Once again, if it was just up to me, would I even consider doing this? Absolutely no! But my daughter wants to do it and she asked me to do it with her. So guess what? Pretty soon, I’m gonna be dropping down the Summit Plummet!
And the list goes on! I was always into the theater. I love the theater. I love libraries. I love museums. But here, one of my daughters reintroduced me to the theater or introduced me to a different aspect of the theater, which is musical theater. She absolutely loves it and as a result, I have seen “Hamilton” way too many times and now, since it’s been dropped on Disney+, I’m sure to see it fifty times before we go to New York, hopefully, next summer when this is all over. And would I have considered musical theater otherwise? Uhhh… I’m not sure. I’m not sure. I certainly wouldn’t have watched West Side Story, Hamilton, Sweeney Todd, et cetera, et cetera several times in a few months’ span. But there you have it.
And one of my other kiddos currently believes herself to be Wiccan. I say that with a smile because at her age, I too thought of myself as Wiccan. And I think more than anything, she’s struggling to find the female divine in the Christian religion. And she hasn’t quite found it. So she’s exploring that aspect. And I’m supporting her through it because it’s important for her to expand her world view and to make informed decisions. So it’s interesting. Always interesting to be around these kids that are constantly pushing me out of my comfort zone and forcing me to explore new things or re-explore traveled old trails from a new perspective.

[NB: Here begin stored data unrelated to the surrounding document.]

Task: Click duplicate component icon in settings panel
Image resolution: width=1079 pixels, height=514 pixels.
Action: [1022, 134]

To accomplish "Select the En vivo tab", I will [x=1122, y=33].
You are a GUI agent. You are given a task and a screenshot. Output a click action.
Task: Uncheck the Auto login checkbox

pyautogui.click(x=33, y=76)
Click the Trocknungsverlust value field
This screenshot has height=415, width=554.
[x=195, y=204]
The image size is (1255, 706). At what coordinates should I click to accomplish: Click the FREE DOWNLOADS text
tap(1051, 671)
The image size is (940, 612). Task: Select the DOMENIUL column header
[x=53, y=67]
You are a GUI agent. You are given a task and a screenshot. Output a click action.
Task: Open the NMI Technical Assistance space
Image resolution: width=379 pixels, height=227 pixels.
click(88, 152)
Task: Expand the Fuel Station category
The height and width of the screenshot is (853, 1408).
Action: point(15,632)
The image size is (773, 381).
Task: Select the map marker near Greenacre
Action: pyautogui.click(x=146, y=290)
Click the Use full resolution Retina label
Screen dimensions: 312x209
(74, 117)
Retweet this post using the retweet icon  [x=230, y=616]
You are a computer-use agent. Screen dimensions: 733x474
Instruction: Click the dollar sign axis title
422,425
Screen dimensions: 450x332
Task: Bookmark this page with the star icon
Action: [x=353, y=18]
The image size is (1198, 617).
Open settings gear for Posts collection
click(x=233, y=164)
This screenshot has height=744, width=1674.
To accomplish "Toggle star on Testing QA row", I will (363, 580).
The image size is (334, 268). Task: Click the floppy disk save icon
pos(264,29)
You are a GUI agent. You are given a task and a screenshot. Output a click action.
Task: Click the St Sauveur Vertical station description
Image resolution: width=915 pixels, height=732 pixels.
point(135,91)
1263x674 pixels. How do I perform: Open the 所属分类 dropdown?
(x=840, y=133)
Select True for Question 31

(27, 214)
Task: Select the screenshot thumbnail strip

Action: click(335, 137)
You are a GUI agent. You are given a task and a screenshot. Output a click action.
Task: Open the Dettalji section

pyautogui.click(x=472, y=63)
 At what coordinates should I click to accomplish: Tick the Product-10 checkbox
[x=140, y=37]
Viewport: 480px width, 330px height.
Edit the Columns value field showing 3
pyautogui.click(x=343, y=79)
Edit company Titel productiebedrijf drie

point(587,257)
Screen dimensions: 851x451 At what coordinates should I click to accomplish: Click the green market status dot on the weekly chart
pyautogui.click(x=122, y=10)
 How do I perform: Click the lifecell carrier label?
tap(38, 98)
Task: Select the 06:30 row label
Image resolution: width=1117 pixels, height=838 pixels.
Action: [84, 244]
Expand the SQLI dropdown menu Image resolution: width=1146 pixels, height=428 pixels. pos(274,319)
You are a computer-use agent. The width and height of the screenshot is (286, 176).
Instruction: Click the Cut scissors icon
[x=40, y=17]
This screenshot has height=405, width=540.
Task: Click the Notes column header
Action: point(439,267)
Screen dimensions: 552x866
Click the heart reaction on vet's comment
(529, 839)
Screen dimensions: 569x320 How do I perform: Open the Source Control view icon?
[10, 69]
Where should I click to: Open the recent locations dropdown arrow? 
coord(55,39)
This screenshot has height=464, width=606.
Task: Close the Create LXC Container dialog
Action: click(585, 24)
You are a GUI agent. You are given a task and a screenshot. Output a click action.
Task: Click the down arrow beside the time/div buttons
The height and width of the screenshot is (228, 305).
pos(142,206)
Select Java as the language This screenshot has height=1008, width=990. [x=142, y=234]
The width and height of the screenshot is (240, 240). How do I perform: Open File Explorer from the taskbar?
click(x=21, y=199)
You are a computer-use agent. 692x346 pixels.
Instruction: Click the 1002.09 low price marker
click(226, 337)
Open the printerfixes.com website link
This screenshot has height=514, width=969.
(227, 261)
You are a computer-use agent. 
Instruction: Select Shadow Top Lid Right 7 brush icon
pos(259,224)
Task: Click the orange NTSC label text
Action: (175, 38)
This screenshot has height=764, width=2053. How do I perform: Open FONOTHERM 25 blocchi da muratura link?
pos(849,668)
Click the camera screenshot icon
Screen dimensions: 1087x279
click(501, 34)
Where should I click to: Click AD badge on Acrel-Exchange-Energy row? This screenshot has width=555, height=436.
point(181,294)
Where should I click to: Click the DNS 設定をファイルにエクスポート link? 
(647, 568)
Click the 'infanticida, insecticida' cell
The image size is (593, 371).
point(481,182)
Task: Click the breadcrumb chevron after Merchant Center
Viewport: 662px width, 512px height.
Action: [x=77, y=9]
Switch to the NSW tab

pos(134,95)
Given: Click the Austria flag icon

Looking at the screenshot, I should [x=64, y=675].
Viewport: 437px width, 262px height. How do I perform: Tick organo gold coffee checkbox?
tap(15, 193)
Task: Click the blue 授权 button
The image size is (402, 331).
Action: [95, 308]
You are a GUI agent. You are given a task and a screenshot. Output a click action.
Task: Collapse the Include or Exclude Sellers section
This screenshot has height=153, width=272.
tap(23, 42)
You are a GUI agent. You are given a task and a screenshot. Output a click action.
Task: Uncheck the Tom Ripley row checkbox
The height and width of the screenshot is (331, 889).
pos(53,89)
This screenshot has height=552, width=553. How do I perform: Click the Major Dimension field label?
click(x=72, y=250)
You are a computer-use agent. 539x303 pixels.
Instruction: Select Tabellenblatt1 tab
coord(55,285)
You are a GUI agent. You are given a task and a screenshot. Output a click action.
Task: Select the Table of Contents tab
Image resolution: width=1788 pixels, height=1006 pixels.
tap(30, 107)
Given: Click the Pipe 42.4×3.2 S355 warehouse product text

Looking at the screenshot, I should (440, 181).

So do I mind the fact that I am too old not to be an empty-nester? I don’t because it would be like saying that I regret the life choices I’ve made. And I don’t regret them. Okay, maybe I regret a couple! But none that involve my children. I really enjoy being their mom, with all its challenges, its ups, and its downs. With all the self-questioning that goes along with it, as I attempt to be the best mother that I can be for them.
I really am enjoying the spirit in my life and I encourage you to do the same. Because we will eventually get to enjoy those things that our friends are doing. But in the meantime, we get to explore the world once again with fresh eyes through our children. How blessed are we?